Perhaps the “international community” simply wanted to let an armed horde settle the problem of the “uppity Igbo.” But long before the Rwandan genocide, a great wave of genocidal killings of the Igbo had taken place. The failure of the world community, led particularly by the great western powers in deference to Great Britain, the erstwhile colonial power and the United States, its ally, and in a policy of appeasement to the wider Muslim lobby led by Saudi Arabia whose connections to the Northern Nigerian Islamic community is through an old Ottoman link, to call the act by its proper name, genocide, foreclosed any consequence against the perpetrators of this act.

But the situation eventually blossomed to one of Africa’s most brutal conflicts following the secession of the Easterners when they felt the nation was no longer able to protect its citizens, thus declaring their own Republic of Biafra, resulting in the brutal civil war in which about three million died in the former Biafran enclave, mostly starved to death as a result of war policy. No one was forced to pay for these deaths. This has created a situation of impunity because no one was made to face the laws in these circumstances.

But to this day, contemporary reporters and analysts of the Nigerian crisis continually fail to connect the cyclic violence that erupts in Nigeria to a history of unpunished crimes most times financed and led by some of the most powerful figures of the community who seize the state and stay above the law. The law indeed is blind in Nigeria. Impunity pays. This cycle of violence and ethnic cleansing starting in 1945 in Jos, 1953 in Kano, in 1966, in 1978, down to the Akaluka beheading in Kano are the ancestral spirits of what has now become the Jos massacre of Christians by so-called Fulani Moslem pastoralists.

It follows the same pattern of unpunished crimes. These killings are also at the contradictory nexus of the nationality question; the indigene/settler conundrum. It is the conundrum which the Igbo have long exemplified in the Nigerian unconscious. They have been killed for daring to settle the nation called Nigeria. The perpetrators and financiers of these crimes understood that in Nigeria the crime of killing pays.

Oh yes, no one of significance has paid for killing. On the other hand people have been handsomely rewarded for acts of “heroic” murder. So, then, fast-forward to the year 2010, and that young captain who supervised the murder of his commander-in-chief, in a successful military operation also called a coup, becomes on that single account alone, a successful soldier.

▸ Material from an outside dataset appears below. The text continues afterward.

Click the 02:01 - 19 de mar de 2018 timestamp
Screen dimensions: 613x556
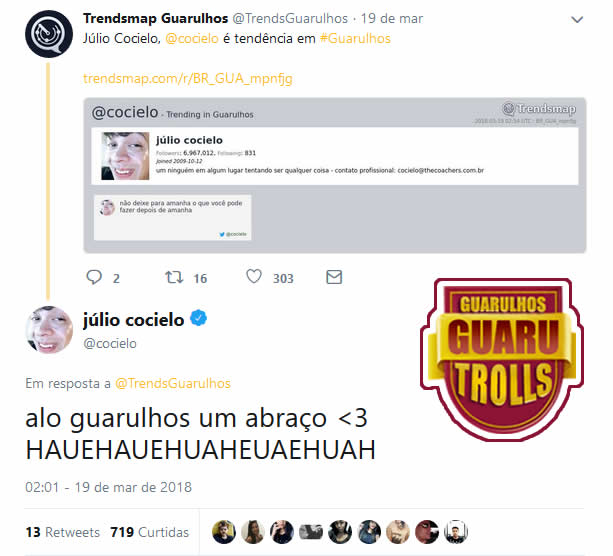(x=108, y=487)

He became a General before he turned forty and became Chief of the Nigerian Military. He has been lionized, and feted, and he even had a biography commissioned and farmed out to a hagiographer to tell a great heroic fib. He continues to be feted for supervising the liquidation of his commander-in-chief. His reward for that act led the nation to a civil war. And the terrible music plays on because in Nigeria the harsh law is only meted against the powerless. So will it be in this case of the massacres in Jos: there will be no justice.